Believe it or not, many of your dreams occur in the early hours of the morning, adds Wu, as dreams almost always occur during rapid eye movement (REM) sleep periods. Many often drift in and out of REM sleep periods, a type of sleep where eyes dart around without sending any information to the brain all while your heart rate and breathing quickens. These periods of sleep get longer and occur more frequently after we have fallen asleep and remained asleep for an extended period of time.
Usually, those who are dreaming in the middle of the night “are likely just waking up after an earlier bout of REM and remembering their dream,” says Wu. And most times, the dream is nearly instantly forgotten. Why? “We don’t encode dreams into memory the same way we do real experiences.

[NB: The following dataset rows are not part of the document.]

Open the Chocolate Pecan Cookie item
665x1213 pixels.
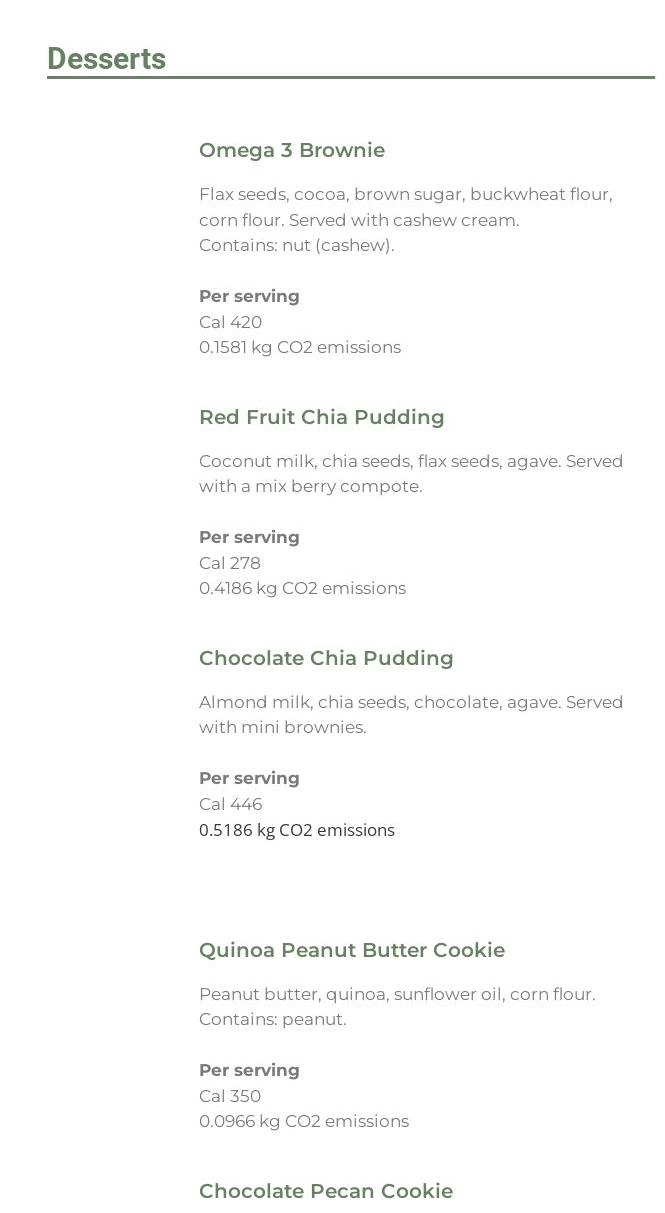tap(325, 1191)
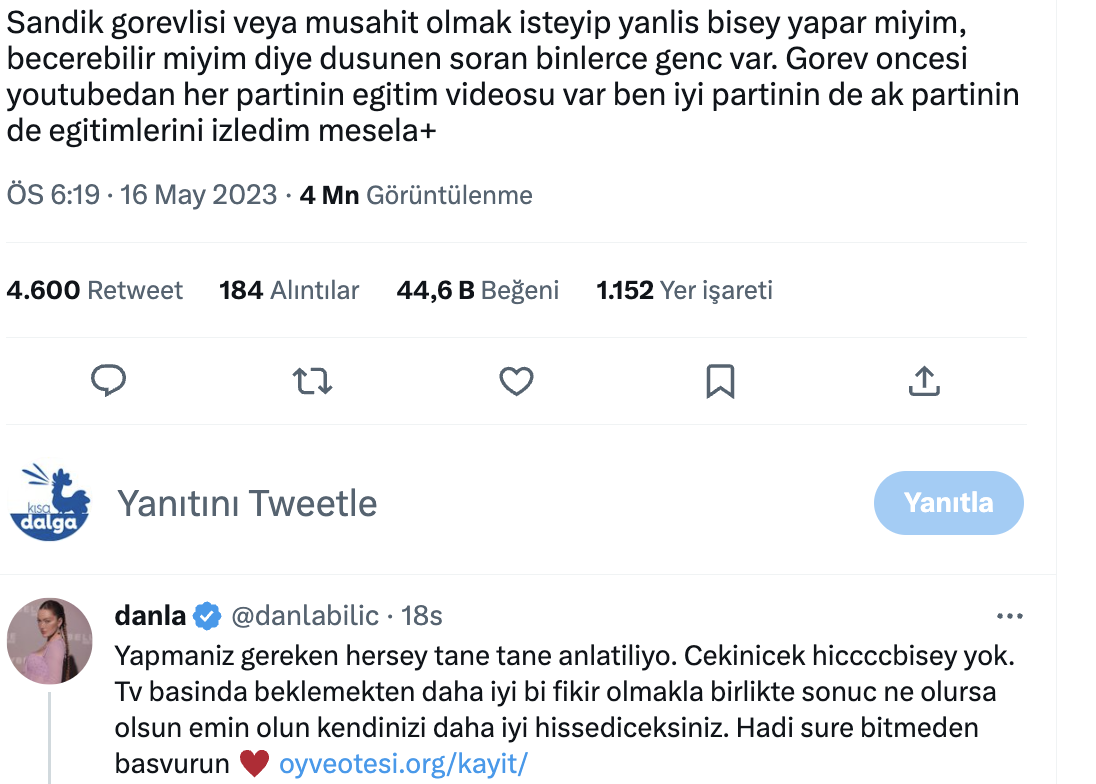
Task: Open the ÖS 6:19 · 16 May 2023 timestamp
Action: (142, 195)
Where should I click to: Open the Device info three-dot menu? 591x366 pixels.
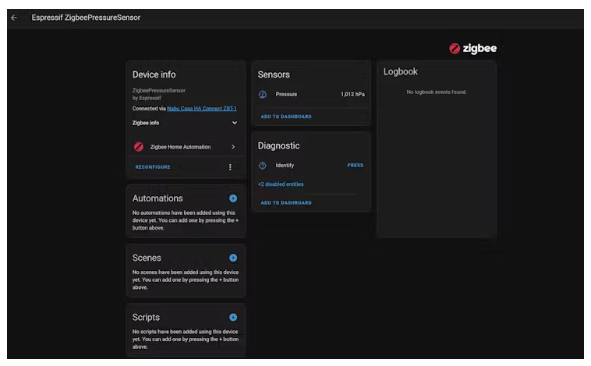(230, 167)
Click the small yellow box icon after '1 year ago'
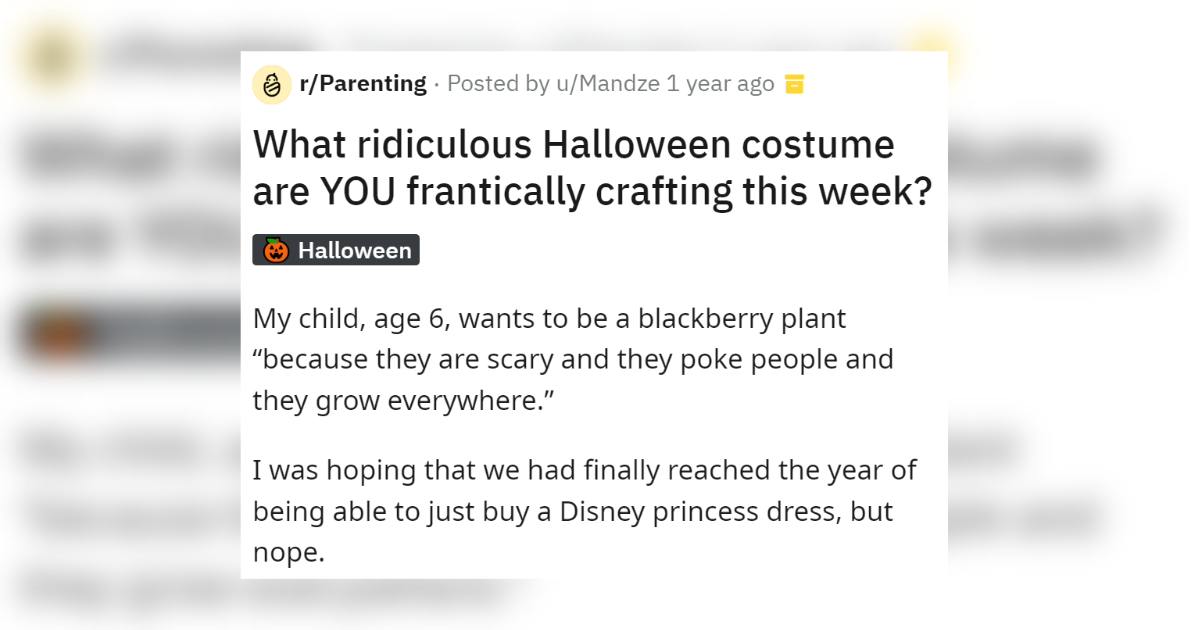The image size is (1200, 630). click(794, 84)
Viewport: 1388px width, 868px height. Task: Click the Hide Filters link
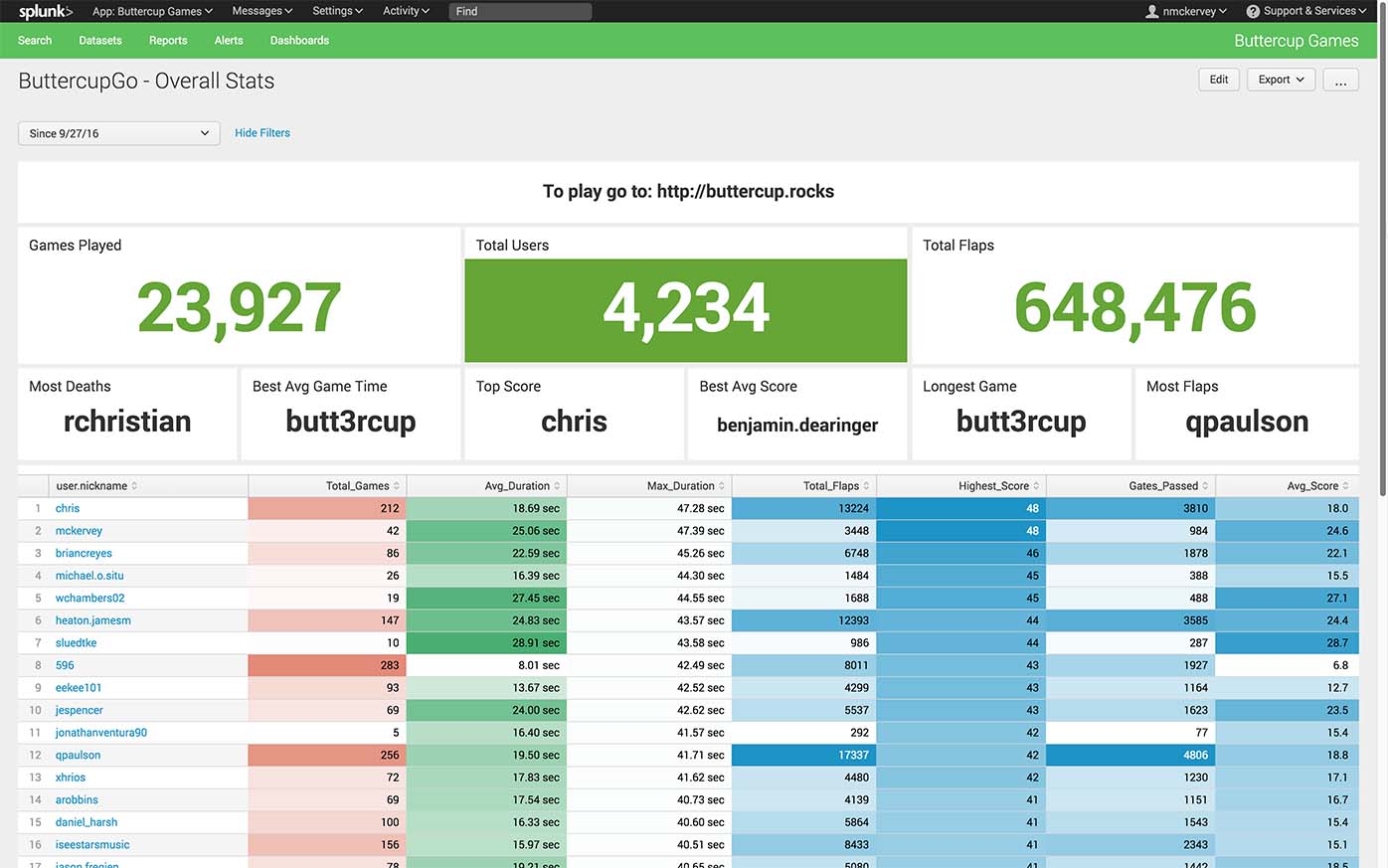coord(262,133)
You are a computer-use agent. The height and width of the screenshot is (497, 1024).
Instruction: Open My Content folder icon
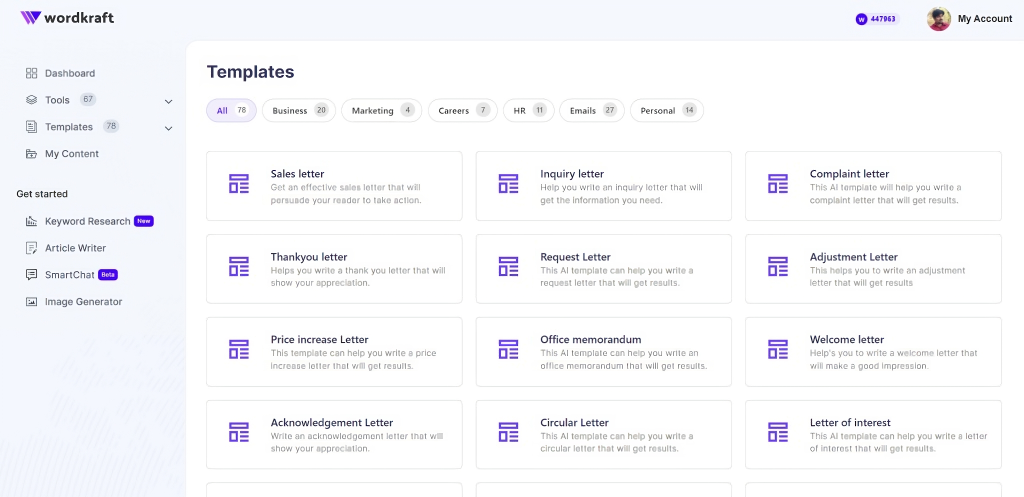coord(31,153)
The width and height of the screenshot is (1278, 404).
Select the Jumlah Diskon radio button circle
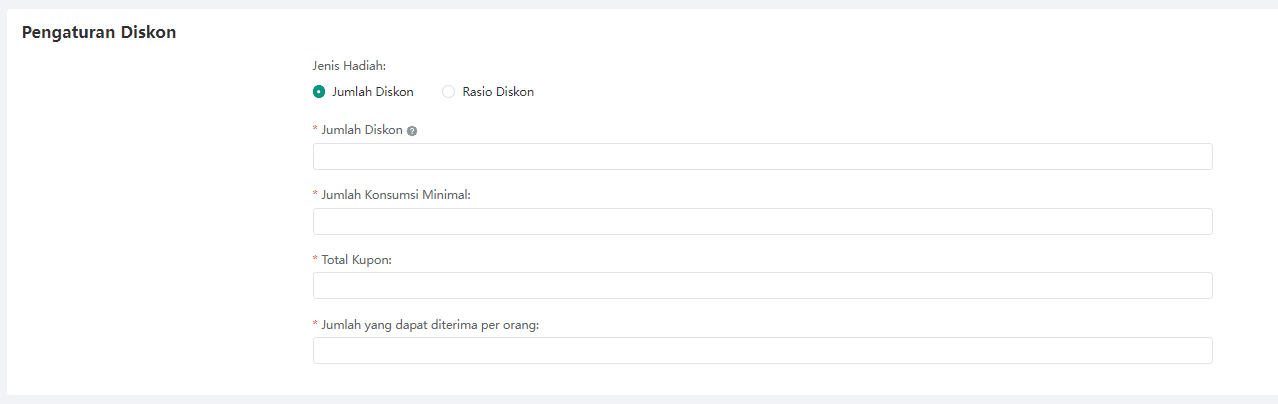pyautogui.click(x=319, y=92)
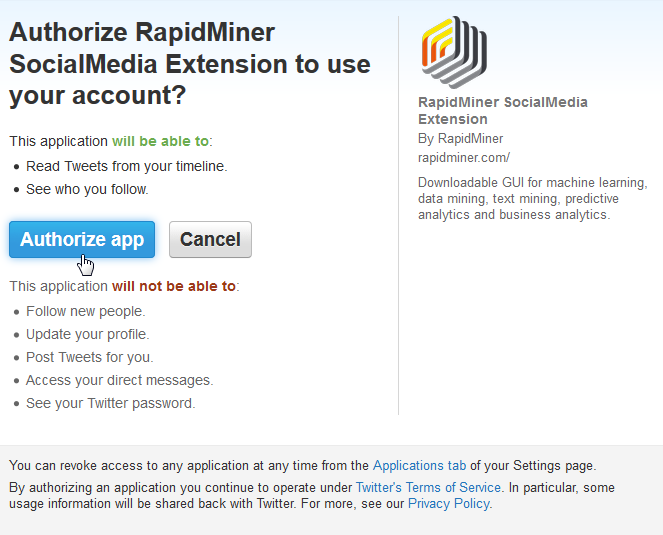
Task: Click the 'Read Tweets from your timeline' permission
Action: point(126,166)
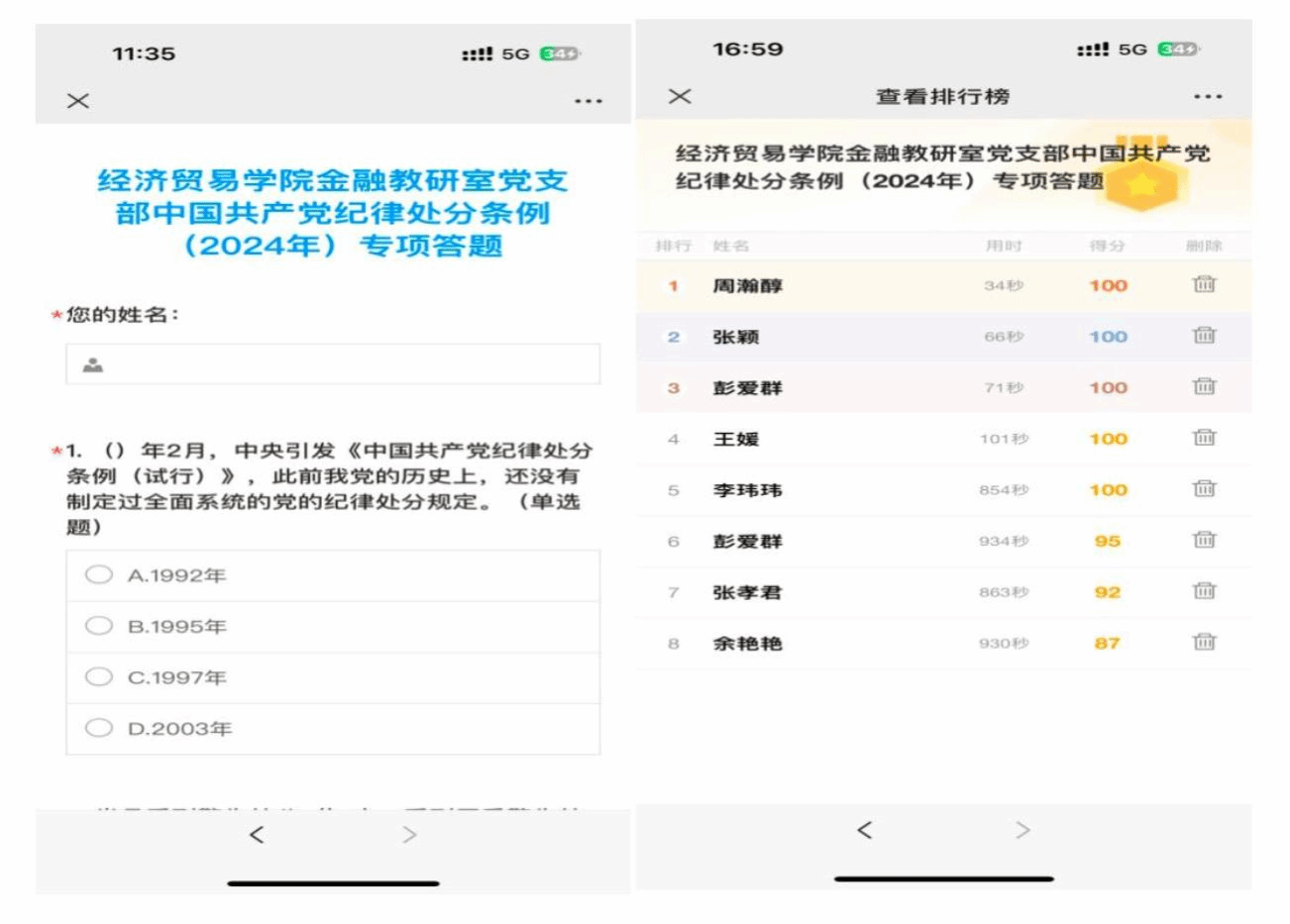The height and width of the screenshot is (924, 1290).
Task: Tap back arrow on leaderboard bottom bar
Action: coord(864,830)
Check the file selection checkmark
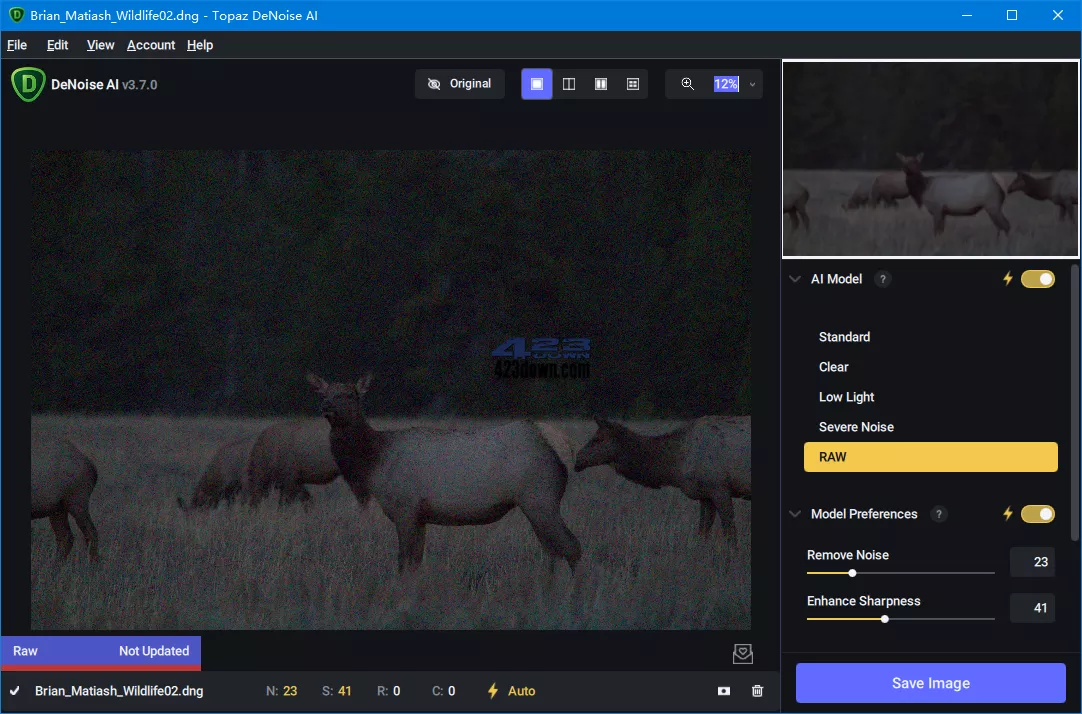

There are fewer sensory details and contextual clues,” she explains. “We also have less time to transfer those memories of dreams into long-term memory, usually [with] just a few seconds or less, since that’s usually how long we’re awake in between REM and other sleep stages.”
Why can I never remember my dreams?
As we’ve learned, REM sleep (lots of eye movement and heart-pumping breathing!) often leads to vivid dreams—in fact, nearly 80% of all dreams take place during this memory-boosting period of sleep, says Rebecca Robbins, Ph.D., an instructor at Harvard Medical School and researcher at nearby Brigham and Women’s Hospital in Boston.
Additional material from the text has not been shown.